Again he smiled, and this time he pressed her frail little hand warmly, and helped her gently to her feet.

“Oh, Mr. Crane!” she breathed. “With that lovely stepdaughter—and his poor wife—how my heart goes out to them!”

“Only two more of his victims,” was Enoch’s grim reply. “That dear child, and worse, that poor mother who is married to him, believing in him—um!—a difficult question.”

Again he laid his hand tenderly on her frail shoulder as he opened his door.

“You are not to worry,” he repeated, as she went down the stairs.

Miss Ann smiled back at him bravely. Enoch waited until he saw her reach her door, and for some moments stood listening. Having made up his mind that Miss Jane was still out, he returned to his room, wrote a brief note, and rang for Moses.

There were but five lines in the missive, but they said much to Ebner Ford. They informed him that Enoch might be exceedingly interested in his laundry stock, and that if it was still at par, he would be pleased to see him without fail at his office in South Street the following morning at ten o’clock.

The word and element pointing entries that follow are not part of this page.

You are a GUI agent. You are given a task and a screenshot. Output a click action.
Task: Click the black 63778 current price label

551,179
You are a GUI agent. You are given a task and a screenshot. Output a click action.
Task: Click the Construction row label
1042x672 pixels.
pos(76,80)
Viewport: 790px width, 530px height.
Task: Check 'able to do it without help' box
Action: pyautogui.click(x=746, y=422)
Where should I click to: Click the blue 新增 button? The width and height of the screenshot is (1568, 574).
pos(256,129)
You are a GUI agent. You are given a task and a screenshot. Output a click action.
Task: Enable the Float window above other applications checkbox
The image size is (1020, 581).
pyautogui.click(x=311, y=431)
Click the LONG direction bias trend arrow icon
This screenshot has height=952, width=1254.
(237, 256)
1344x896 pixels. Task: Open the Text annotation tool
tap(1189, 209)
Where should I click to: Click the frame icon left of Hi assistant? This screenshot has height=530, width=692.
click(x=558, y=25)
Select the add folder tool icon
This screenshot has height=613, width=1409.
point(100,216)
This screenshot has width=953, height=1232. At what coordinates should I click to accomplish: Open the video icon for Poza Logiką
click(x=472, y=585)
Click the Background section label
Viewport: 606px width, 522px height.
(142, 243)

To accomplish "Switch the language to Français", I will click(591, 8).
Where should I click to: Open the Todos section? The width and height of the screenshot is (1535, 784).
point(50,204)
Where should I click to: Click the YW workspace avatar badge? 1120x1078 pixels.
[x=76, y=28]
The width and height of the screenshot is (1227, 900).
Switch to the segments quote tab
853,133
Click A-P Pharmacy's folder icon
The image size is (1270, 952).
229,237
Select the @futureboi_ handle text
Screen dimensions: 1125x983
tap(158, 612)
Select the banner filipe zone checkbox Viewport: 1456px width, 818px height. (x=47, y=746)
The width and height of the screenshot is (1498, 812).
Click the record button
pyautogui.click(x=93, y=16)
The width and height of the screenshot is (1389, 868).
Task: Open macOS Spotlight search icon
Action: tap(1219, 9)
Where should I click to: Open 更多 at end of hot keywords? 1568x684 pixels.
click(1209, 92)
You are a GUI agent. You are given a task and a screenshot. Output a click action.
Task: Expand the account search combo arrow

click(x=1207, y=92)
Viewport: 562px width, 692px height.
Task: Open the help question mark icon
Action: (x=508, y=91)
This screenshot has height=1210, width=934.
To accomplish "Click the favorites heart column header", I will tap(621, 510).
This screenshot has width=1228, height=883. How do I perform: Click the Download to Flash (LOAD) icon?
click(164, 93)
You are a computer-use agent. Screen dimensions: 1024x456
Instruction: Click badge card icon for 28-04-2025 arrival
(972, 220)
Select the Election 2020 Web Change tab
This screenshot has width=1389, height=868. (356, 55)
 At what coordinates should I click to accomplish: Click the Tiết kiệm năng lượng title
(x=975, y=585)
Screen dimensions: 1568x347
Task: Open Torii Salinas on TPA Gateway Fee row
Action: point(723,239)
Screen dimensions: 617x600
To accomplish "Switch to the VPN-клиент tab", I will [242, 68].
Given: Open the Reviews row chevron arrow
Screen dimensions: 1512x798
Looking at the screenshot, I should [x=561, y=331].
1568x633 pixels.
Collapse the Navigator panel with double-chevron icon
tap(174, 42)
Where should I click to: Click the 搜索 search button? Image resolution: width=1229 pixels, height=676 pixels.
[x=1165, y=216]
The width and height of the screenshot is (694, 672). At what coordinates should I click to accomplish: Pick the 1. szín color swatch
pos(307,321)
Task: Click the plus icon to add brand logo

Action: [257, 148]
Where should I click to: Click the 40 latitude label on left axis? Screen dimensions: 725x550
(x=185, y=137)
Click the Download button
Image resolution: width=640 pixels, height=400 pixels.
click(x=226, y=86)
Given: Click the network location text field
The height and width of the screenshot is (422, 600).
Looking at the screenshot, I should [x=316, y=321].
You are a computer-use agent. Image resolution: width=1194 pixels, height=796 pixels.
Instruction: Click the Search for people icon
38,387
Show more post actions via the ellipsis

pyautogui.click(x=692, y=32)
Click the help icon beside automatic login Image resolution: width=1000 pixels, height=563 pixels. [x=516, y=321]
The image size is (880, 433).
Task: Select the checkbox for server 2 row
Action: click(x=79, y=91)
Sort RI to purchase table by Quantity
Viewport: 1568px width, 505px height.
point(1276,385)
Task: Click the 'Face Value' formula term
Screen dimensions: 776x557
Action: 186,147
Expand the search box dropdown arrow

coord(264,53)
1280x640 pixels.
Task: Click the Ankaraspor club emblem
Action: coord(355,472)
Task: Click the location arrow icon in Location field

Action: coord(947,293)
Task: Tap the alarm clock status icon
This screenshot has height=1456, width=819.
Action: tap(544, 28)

Ebner Ford had passed a bad quarter of an hour with himself after the lawyer’s departure. Finally he had sat himself down at that roll-top desk of his with its worthless contents, and began drumming with his long fingers, trying to sharpen his wits as to the best way out of the matter, and reluctantly coming to the conclusion that the only means of silencing old Mrs. Miggs and her attorney was to settle the eighteen hundred dollars she claimed, and to do this he would be obliged to pay her out of his lucky nest-egg—Miss Ann’s money. He was turning over in his mind this unfortunate turn in his affairs, when Moses rapped and handed him Enoch’s note.

“Well, say!” he exclaimed, brightening into a broad grin as he read it. “Interested at last, is he? That saves my bacon. He’ll pay for Mrs. Miggs.”